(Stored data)

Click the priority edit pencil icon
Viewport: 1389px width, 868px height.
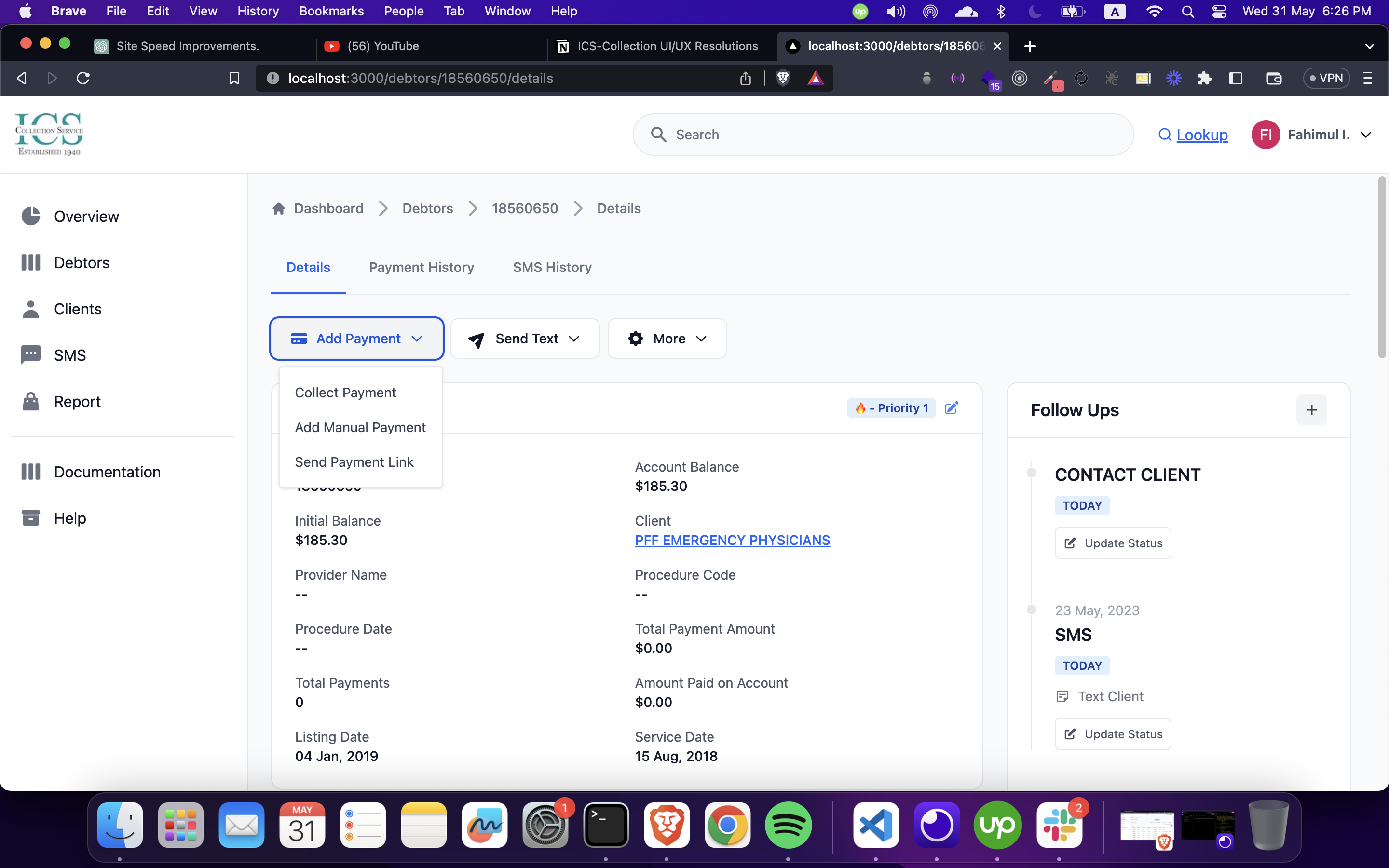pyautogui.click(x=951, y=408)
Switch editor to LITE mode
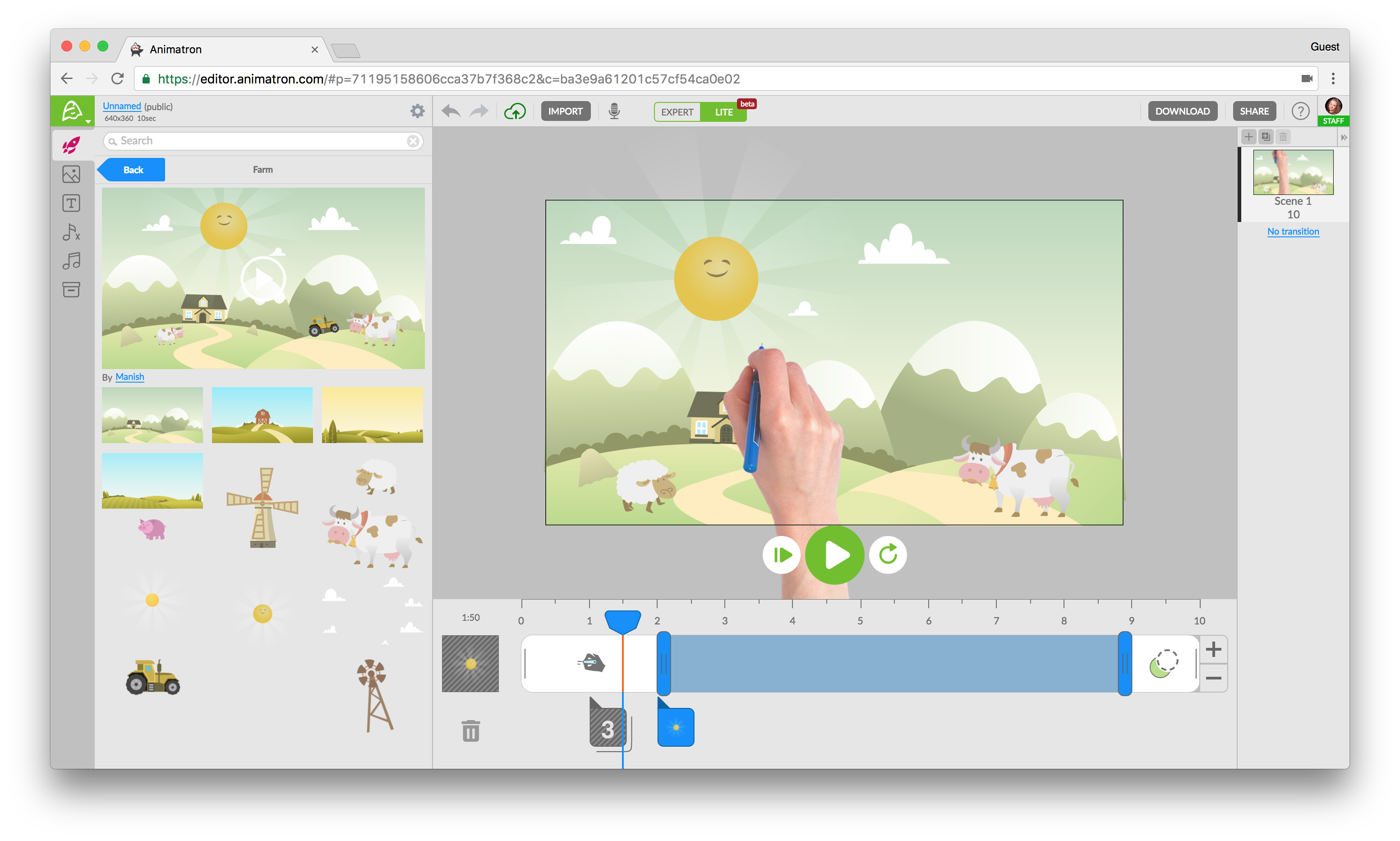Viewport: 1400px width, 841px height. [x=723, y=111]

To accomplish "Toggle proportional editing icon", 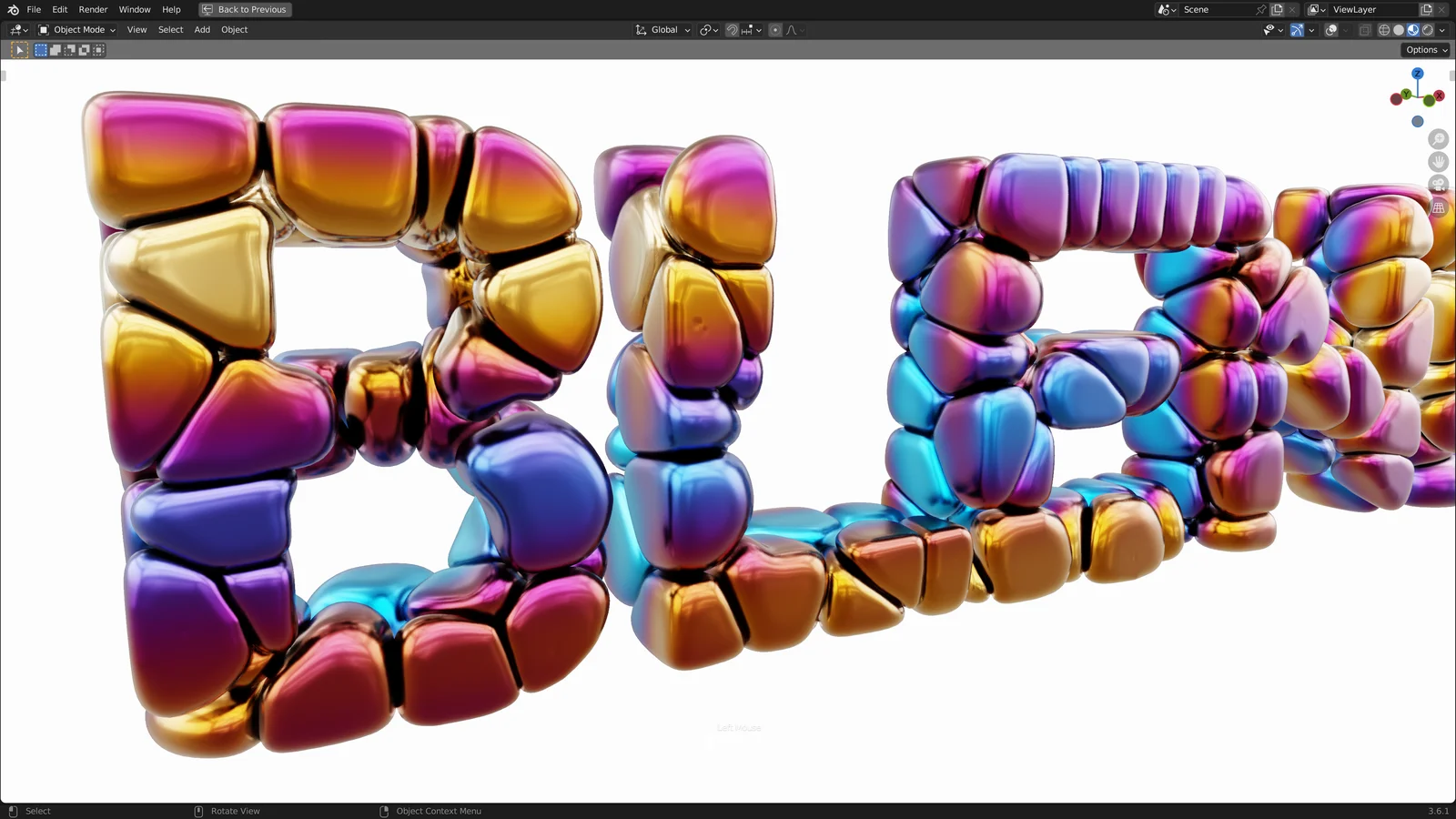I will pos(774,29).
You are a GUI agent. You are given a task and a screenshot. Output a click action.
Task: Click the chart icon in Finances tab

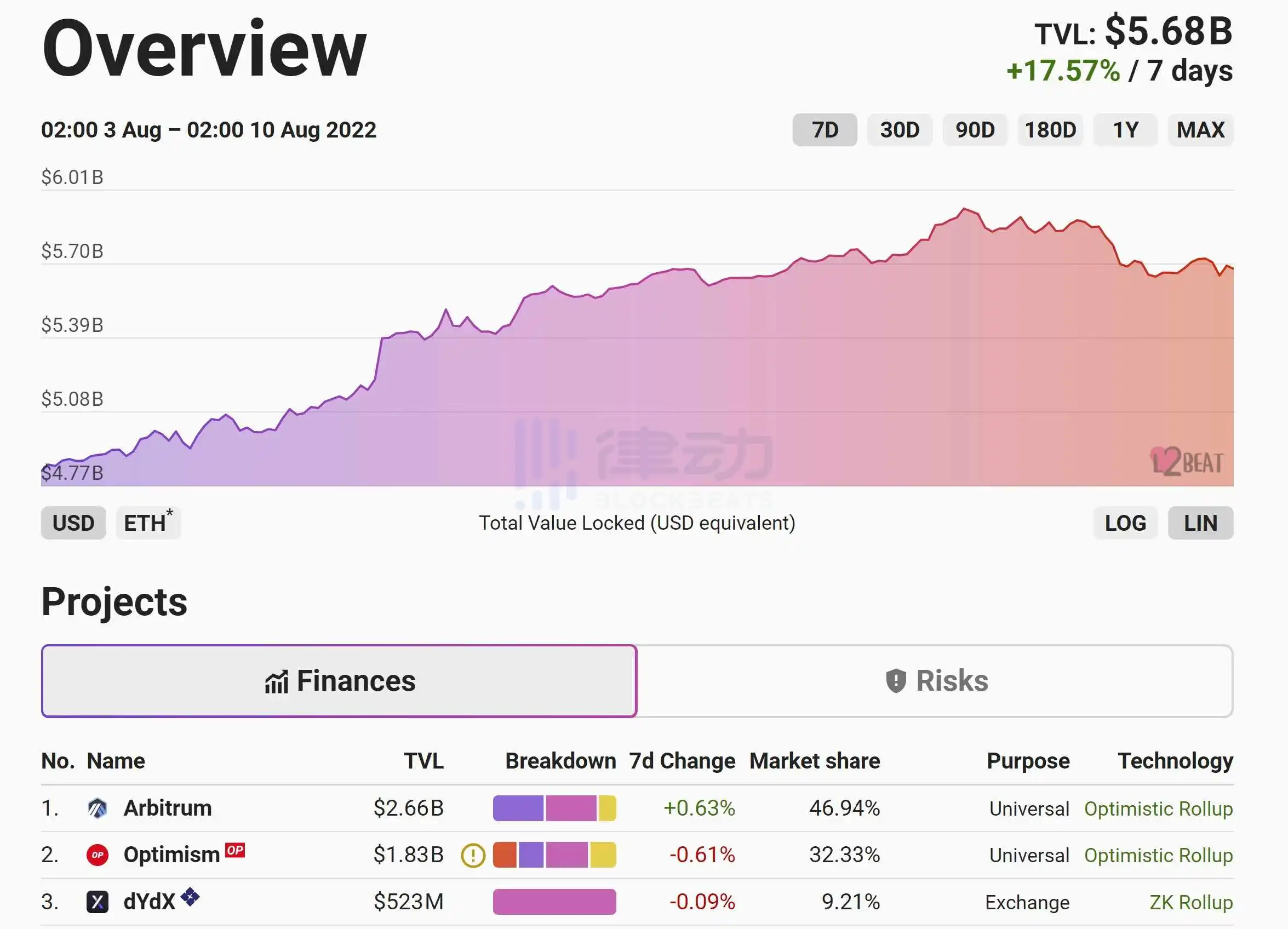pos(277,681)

* **ABOUT THIS TASK**: A word-for-word copy is needed of the lines from the line with "You are a GUI" through the last line of the entries above, with both ends kept and the pictures dropped.

* **YOUR SOLUTION**:
You are a GUI agent. You are given a task and a screenshot. Output a click action.
Task: Click the chart icon in Finances tab

pos(277,681)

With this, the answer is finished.